When you reproduce the entries below, keep each one exact and drop any pictures.

Content starts

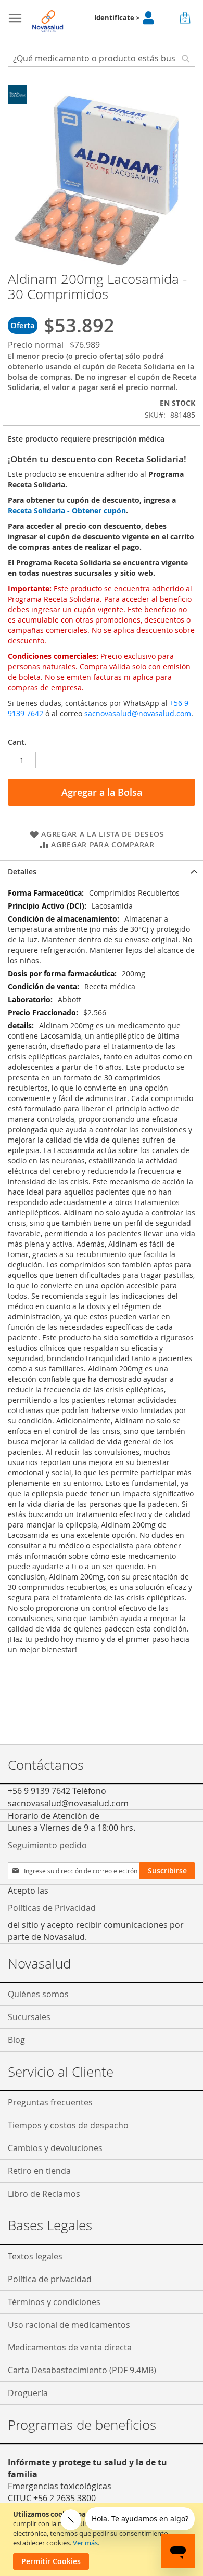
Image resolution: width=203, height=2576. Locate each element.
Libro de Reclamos (44, 2193)
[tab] (101, 871)
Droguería (28, 2393)
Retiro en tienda (39, 2171)
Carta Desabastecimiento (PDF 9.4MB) (82, 2370)
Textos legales (35, 2256)
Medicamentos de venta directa (70, 2347)
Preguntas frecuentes (50, 2102)
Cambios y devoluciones (55, 2148)
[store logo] (48, 21)
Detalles (22, 871)
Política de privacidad (50, 2279)
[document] (103, 2539)
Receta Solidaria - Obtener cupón (67, 510)
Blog (16, 2040)
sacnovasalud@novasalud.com (137, 713)
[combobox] (101, 58)
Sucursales (29, 2017)
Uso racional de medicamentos (69, 2325)
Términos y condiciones (54, 2302)
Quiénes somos (38, 1994)
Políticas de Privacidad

Content ends

**Solved exercise**
Image resolution: width=203, height=2576. Locate each element.
Libro de Reclamos (44, 2193)
[tab] (101, 871)
Droguería (28, 2393)
Retiro en tienda (39, 2171)
Carta Desabastecimiento (PDF 9.4MB) (82, 2370)
Textos legales (35, 2256)
Medicamentos de venta directa (70, 2347)
Preguntas frecuentes (50, 2102)
Cambios y devoluciones (55, 2148)
[store logo] (48, 21)
Detalles (22, 871)
Política de privacidad (50, 2279)
[document] (103, 2539)
Receta Solidaria - Obtener cupón (67, 510)
Blog (16, 2040)
sacnovasalud@novasalud.com (137, 713)
[combobox] (101, 58)
Sucursales (29, 2017)
Uso racional de medicamentos (69, 2325)
Términos y condiciones (54, 2302)
Quiénes somos (38, 1994)
Políticas de Privacidad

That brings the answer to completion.